__Problem details__. Please output each line of text in the material below word for word, leaving out the pictures.

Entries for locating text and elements
□ □ □ □ □ □ □
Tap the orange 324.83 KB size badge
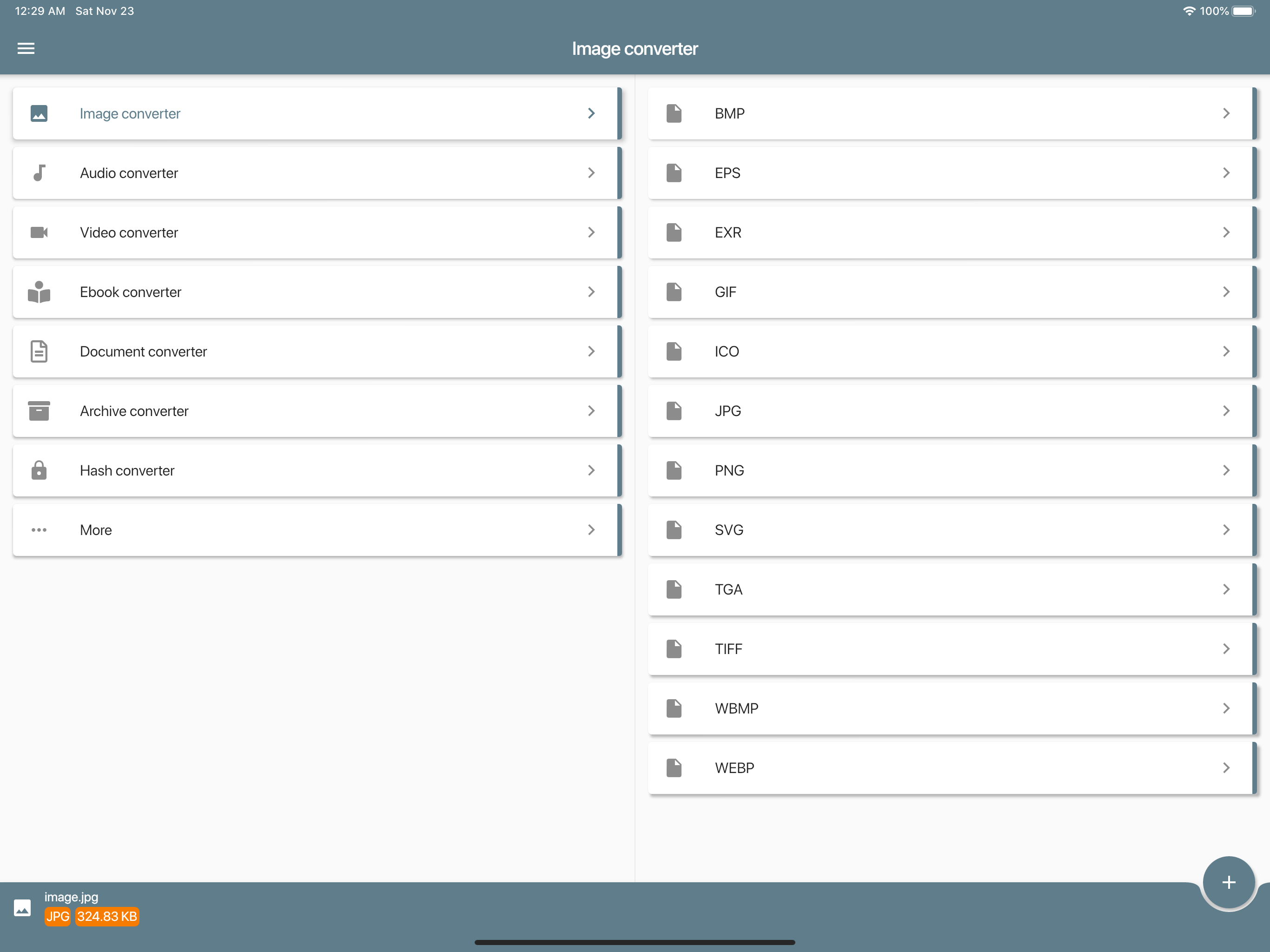 coord(107,916)
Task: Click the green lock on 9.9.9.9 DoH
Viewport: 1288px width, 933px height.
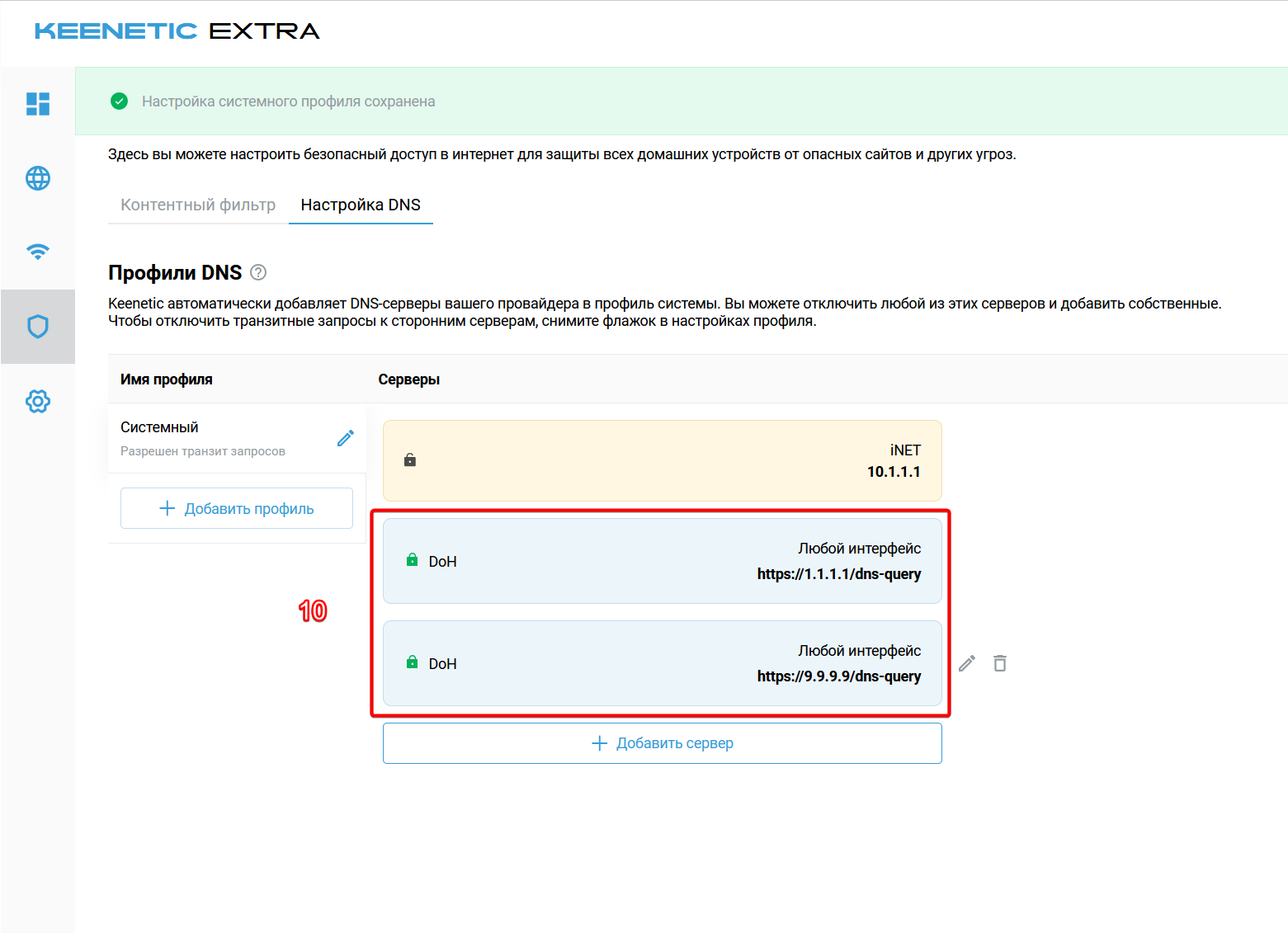Action: tap(412, 662)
□ □ □ □ □ □ □
__Task result__.
Tap the orange 324.83 KB size badge
 coord(107,916)
Task: Click the green lock on 9.9.9.9 DoH
Viewport: 1288px width, 933px height.
Action: tap(412, 662)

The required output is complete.